The Yellow Birds

In Kevin Powers's visceral debut novel, The Yellow Birds, the war in Iraq seems driven as much by the relentless intensity of the hot, bright sun as by the suicidal fervor of the insurgents. Private Bartle, 21, and his younger buddy Murph soldier up every day, donning body armor and Goopacks to walk the streets and outskirts of Al Tafar. Whether they live or die seems not a matter of training, strategy or superior technology but of luck.

The Yellow Birds is a meditative war story, more Red Badge of Courage than Catch-22. In chapters that alternately take place during training at Fort Dix, deployment in Al Tafar, discharge through Kaiserslautern and home again, Powers captures their transition from naïve enlistees to war-weary, guilt-ridden veterans.

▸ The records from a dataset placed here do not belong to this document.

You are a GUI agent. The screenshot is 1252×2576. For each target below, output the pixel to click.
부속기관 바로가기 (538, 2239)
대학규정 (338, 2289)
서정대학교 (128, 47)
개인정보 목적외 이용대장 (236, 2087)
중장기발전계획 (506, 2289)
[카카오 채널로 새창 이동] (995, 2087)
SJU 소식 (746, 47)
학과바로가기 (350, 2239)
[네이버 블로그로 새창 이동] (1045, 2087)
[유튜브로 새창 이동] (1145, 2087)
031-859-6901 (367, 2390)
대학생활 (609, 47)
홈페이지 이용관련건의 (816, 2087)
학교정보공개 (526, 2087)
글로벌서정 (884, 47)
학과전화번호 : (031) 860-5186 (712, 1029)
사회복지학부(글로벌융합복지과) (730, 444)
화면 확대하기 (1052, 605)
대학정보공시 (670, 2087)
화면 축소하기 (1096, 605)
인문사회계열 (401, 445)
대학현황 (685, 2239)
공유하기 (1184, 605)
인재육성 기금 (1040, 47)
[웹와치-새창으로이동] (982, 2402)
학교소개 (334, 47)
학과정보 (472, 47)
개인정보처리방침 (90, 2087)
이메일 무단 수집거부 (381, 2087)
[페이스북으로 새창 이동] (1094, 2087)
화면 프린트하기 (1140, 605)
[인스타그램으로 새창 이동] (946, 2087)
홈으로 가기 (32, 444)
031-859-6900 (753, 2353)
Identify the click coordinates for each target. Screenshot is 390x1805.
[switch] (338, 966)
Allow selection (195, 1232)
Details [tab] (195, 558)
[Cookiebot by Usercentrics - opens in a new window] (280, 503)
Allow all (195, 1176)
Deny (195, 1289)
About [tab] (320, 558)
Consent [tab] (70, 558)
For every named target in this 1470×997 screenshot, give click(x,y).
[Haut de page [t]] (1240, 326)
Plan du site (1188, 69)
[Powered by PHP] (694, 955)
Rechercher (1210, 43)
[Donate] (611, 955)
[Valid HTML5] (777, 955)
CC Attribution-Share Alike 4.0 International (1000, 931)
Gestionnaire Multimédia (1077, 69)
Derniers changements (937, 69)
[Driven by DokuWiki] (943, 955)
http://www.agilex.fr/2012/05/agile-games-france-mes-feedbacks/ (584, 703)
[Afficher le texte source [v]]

Powers's sensitive novel reflects the soldier's difficult reentry back home as Bartle holes up in an empty Richmond, Va., apartment while "the dull world that ignored our little pest of a war rolled on." When asked "Hey, how are you?" he wishes he could just tell the truth: "I feel like I'm being eaten from the inside out and I can't tell anyone what's going on because everyone is so grateful to me all the time and I'll feel like I'm ungrateful... or like I'll give away that I don't deserve anyone's gratitude and really they should all hate me for what I've done." Fortunately, we have the talented Iraq War veteran Powers to tell his story for him. --Bruce Jacobs, founding partner, Watermark Books & Cafe, Wichita, Kan.